▶ Task prompt
Using the listing below, print exactly everything from the line with "You are a computer-use agent." down to the line with "Instruction: Open the", both included, and nothing more.

▶ Data in this exercise
::::::

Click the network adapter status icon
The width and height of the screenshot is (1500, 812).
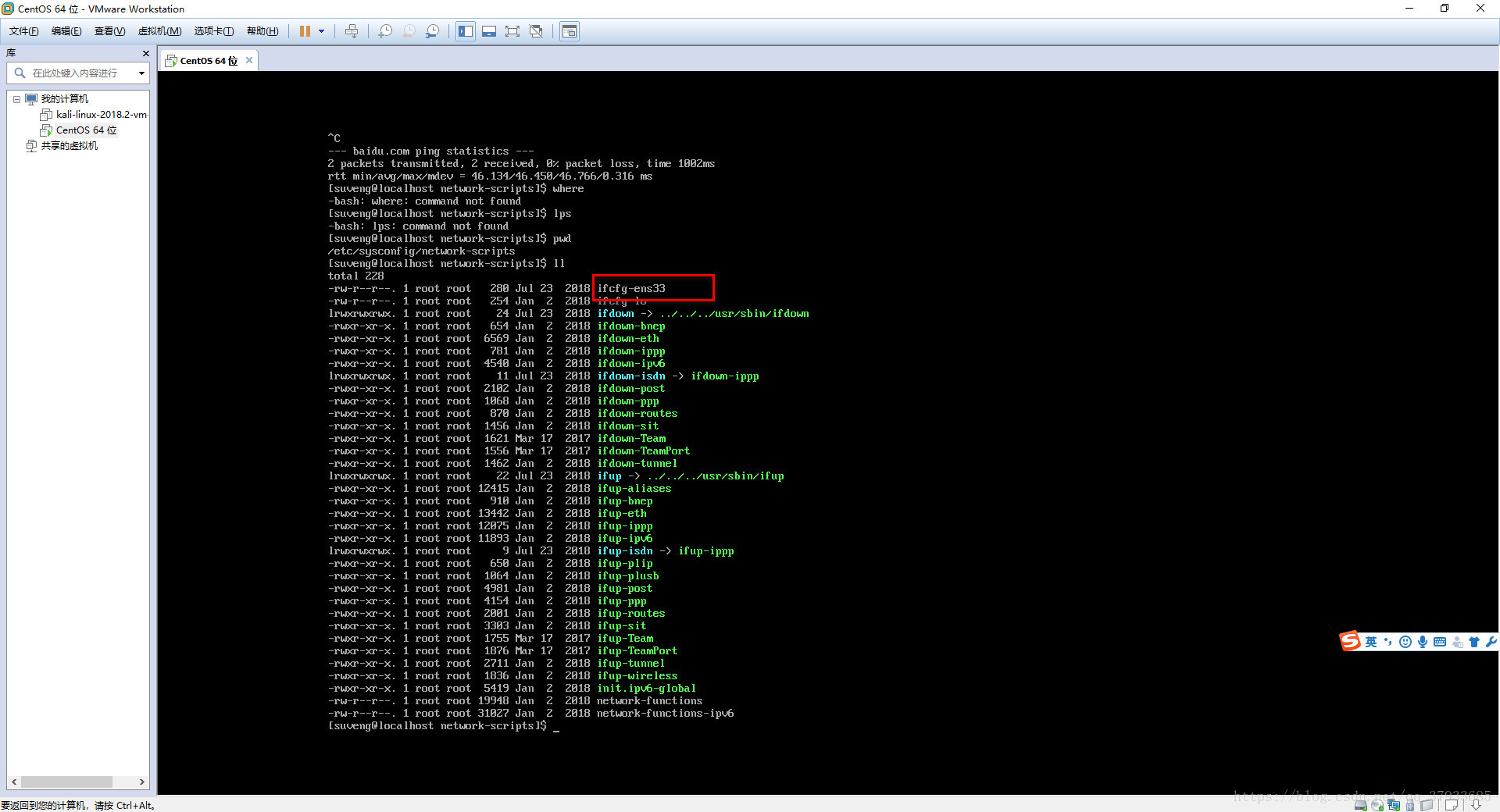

::::::

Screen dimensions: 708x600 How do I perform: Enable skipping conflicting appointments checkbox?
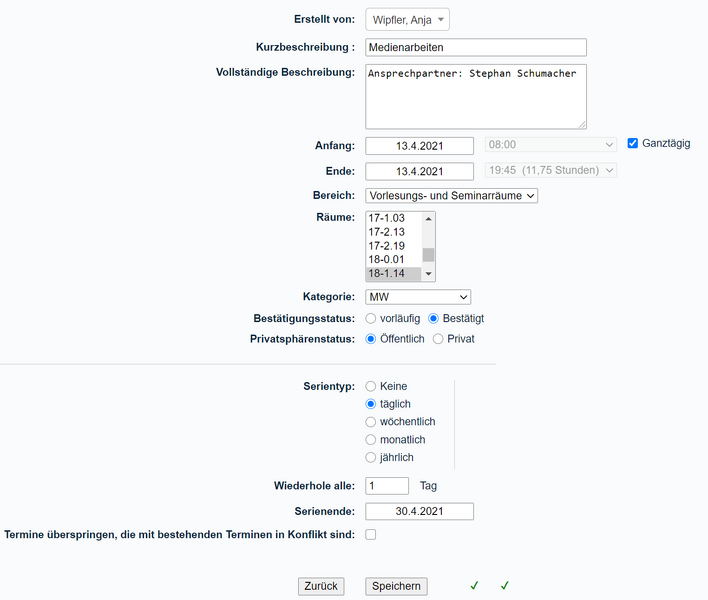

::::::

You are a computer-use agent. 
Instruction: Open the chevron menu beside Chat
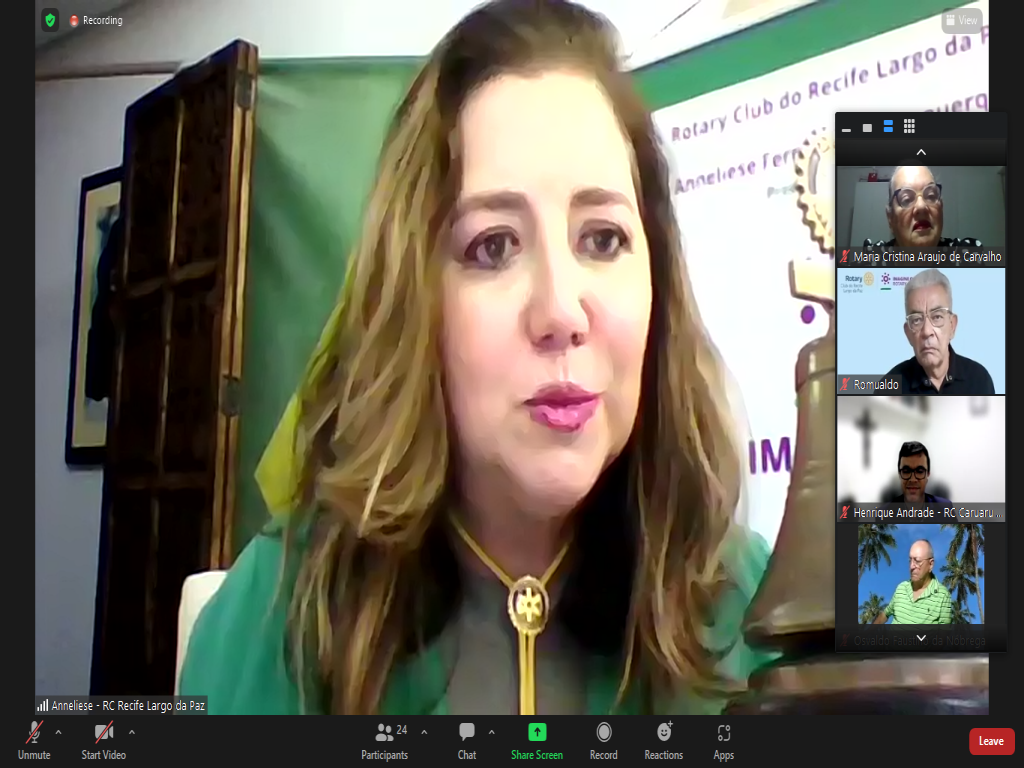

::::::

▶ Reply
You are a computer-use agent. 
Instruction: Open the chevron menu beside Chat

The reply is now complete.